* Action item:
Print the lines in the listing below starting at the line with "This screenshot has width=429, height=655." and ending at the line with "Task: Switch to the ACROBAT tab", both included. Reproduce them exactly and omit every picture.

* Records supplied:
*** Block opens ***

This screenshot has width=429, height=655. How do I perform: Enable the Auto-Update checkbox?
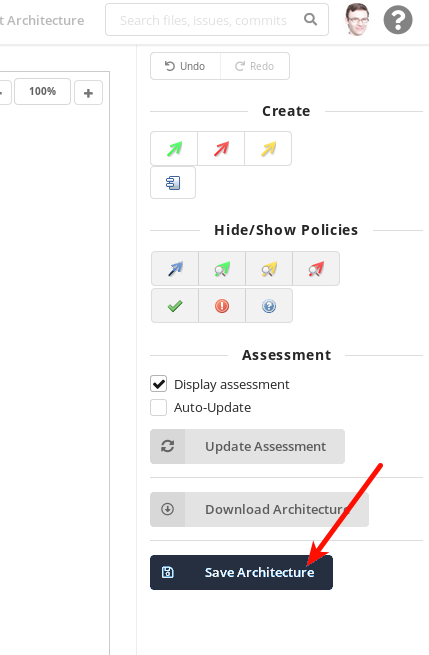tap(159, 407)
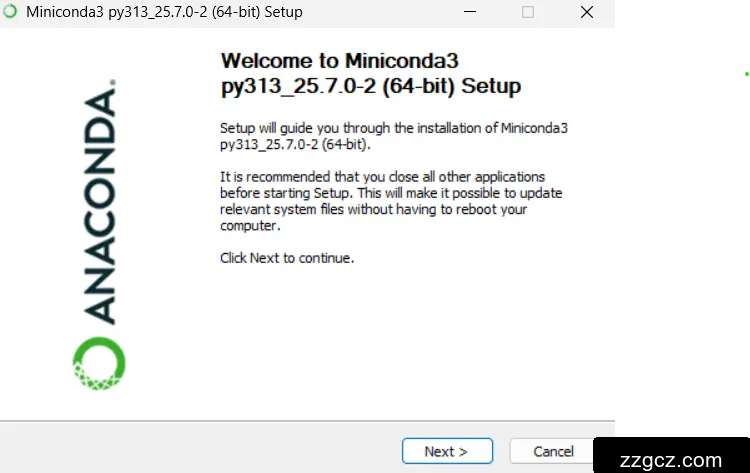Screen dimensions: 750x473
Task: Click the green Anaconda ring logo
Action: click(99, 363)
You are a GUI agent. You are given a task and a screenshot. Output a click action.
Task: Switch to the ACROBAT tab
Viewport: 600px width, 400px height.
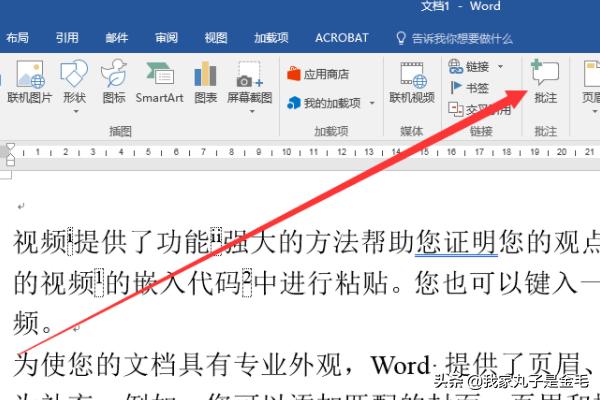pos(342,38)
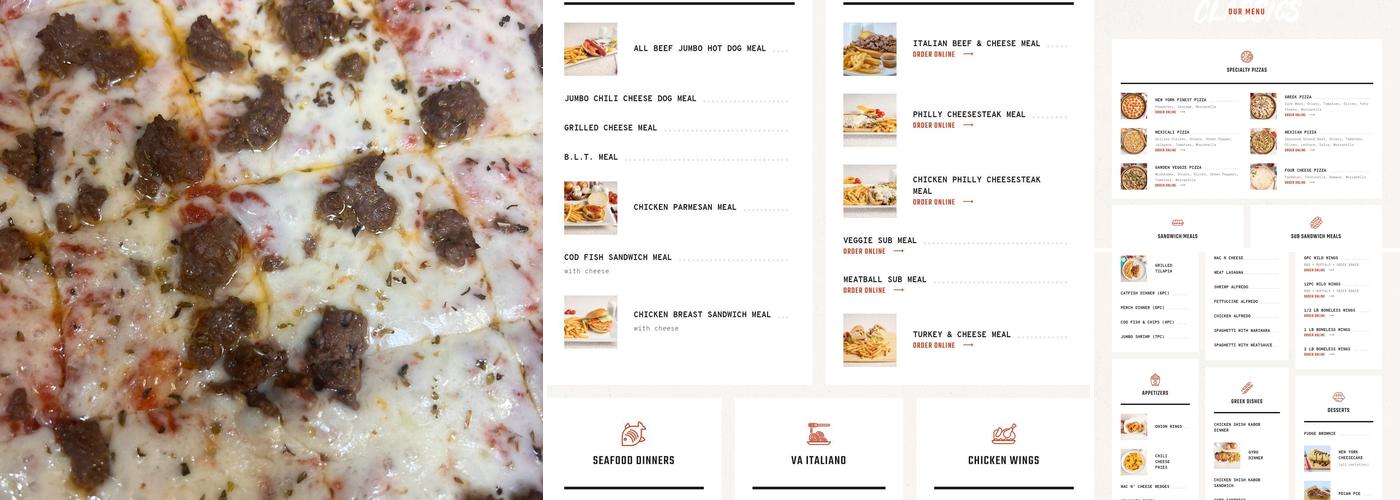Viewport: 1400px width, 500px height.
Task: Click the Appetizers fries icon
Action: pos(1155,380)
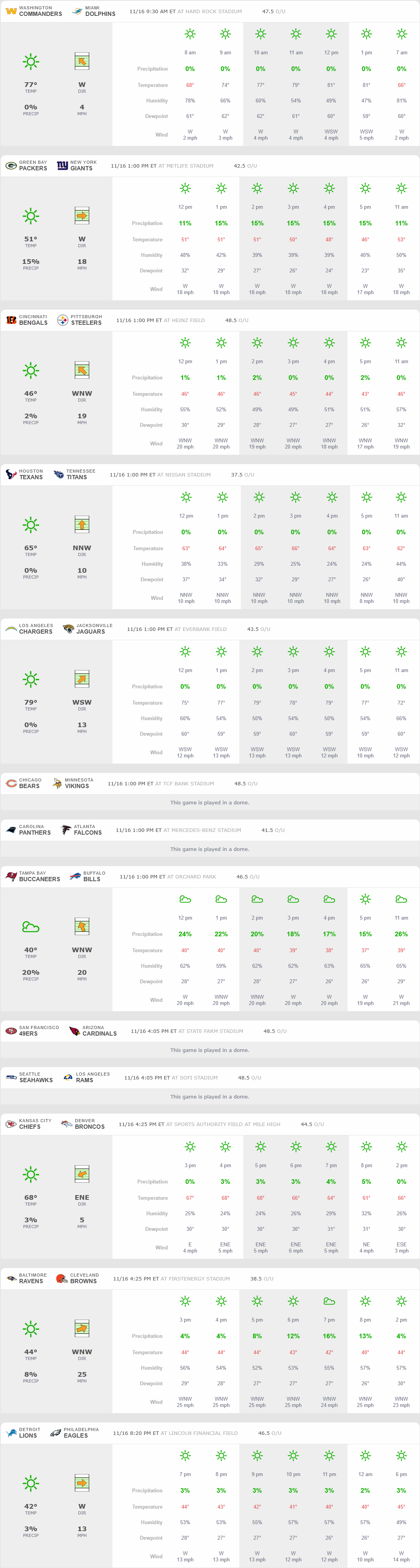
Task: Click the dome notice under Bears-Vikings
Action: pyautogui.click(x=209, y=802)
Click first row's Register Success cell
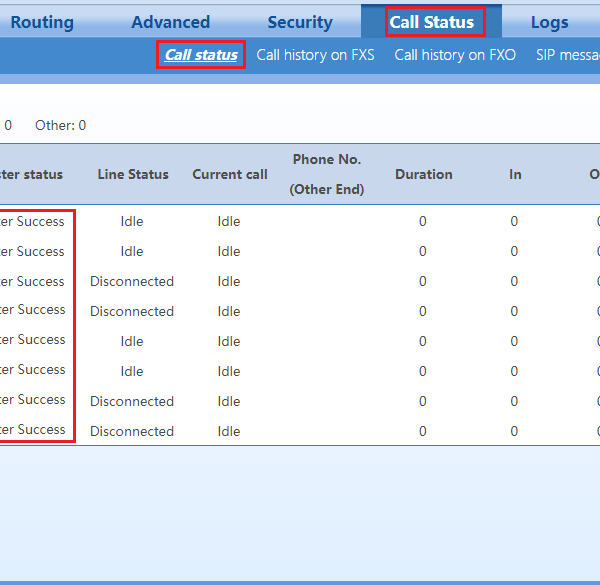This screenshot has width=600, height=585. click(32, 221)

*** Block closes ***
*** Block opens ***

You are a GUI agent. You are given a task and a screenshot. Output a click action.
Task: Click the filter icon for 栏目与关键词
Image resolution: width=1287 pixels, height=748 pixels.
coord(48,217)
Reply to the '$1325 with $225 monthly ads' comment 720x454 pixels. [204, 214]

*** Block closes ***

* Solved problem:
This screenshot has width=429, height=655. How do I perform: Enable the Auto-Update checkbox?
tap(159, 407)
Screen dimensions: 750x473
Task: Click the green Anaconda ring logo
Action: click(99, 363)
You are a GUI agent. You are given a task and a screenshot. Output a click action.
Task: Switch to the ACROBAT tab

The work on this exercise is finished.